Ultimately, Crowe created Goodr, an app that allows a participating restaurant to indicate that it has food to donate. Then, a driver gets dispatched to pick up the food and delivers it to the non-profit organization that will use it to feed the hungry. The blockchain component helps with donation transparency; restaurants can easily trace where the food went. The amount of food Goodr is able to donate and distribute varies, but it typically ranges from 1,500 to 5,000 meals a week — and it’s growing.
“During the last Super Bowl week we fed 60,000 people,” Crowe said. She is working to attract a greater variety of participants — more restaurants, grocery stores, airports, and convention centers. Her advice to other female entrepreneurs who may feel challenged by technology they don’t know is to stick with it.
“Just to do the research and understand what you are getting into, and don’t give up.”
Melinda Richter
For Melinda Richter, the global head of JLABS, her career pathway was two-phased with an unexpected life-altering twist — and ultimately, the desire to fill a medical void.

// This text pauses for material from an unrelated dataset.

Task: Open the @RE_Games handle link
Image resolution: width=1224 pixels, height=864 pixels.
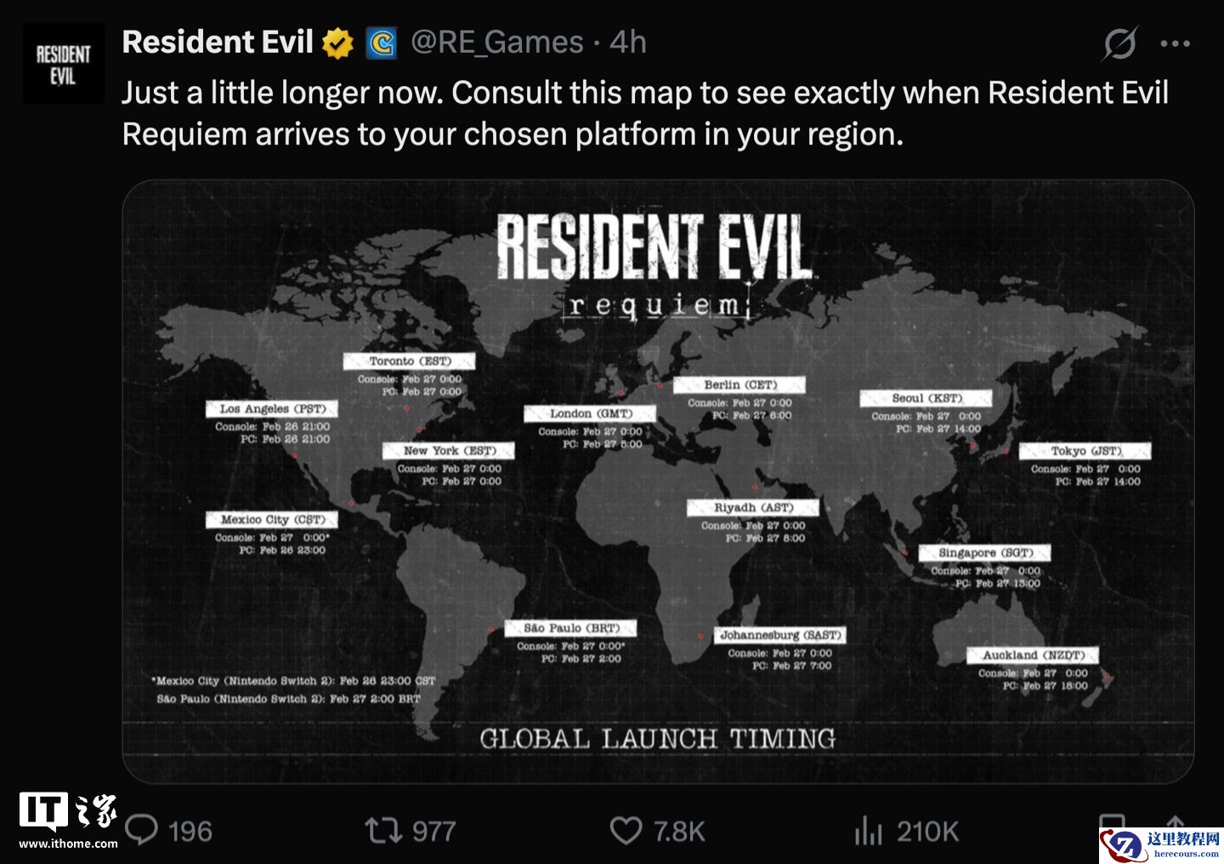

A Canadian who was born in a 1,000-square foot house and grew up with five bothers and three sisters, Richter was adamant about having a successful career in technology. She was on a fast-track career path at a telecommunication company, working in different business units and different cities, but then things took an unexpected turn.
While working in China, Richter fell critically ill, having contracted a life-threatening zoonotic disease caused by a bite of a small insect found in Asia. Shocked that her diagnostics and treatment took so long that she nearly died, Richter reconsidered her innovation priorities. Once she recovered, she switched focus from telecommunication to medical innovation.
Launching a career in the new field wasn’t simple. “No big medical company would hire me as an expert in innovation, I didn’t come from the field, I didn’t have a Ph.D., why would they?” she said.
So, she had to find other ways to break in. She began working with life sciences entrepreneurs helping them to connect with the big industry players who could invest. As she did this, she began to see certain trends, roadblocks, and ways to improve them. Every person has their little superpowers, Richter said, and she had hers.
“My ‘superpower’ is to take in a bunch of information and see patterns and trends that other people may not see.”
“My ‘superpower’ is to take in a bunch of information and see patterns and trends that other people may not see.”
The patterns Richter saw was that innovating in the medical field was incomparably harder than in information technology. Unlike IT professionals, who primarily needed powerful computers to create new products, medical entrepreneurs required cutting-edge equipment, microscopes, chemicals, and live cultures. The medicines they were designing had to be tested in in-vitro first and then in animal models, and later in human clinical trials — totaling millions of dollars and years worth of wait.
To fill that void, Richter worked with Johnson & Johnson to create JLABS — an innovation launching pad where medical startups can test their promising medicines or develop their ideas enough to get funding. JLABS launched in 2012, and since then signed over 450 companies in 13 cities, including San Diego, Toronto, and New York.
“I was able to do it because I came from a tech commercialization background,” Richter said. “That allowed me to create efficiencies and new innovation models.”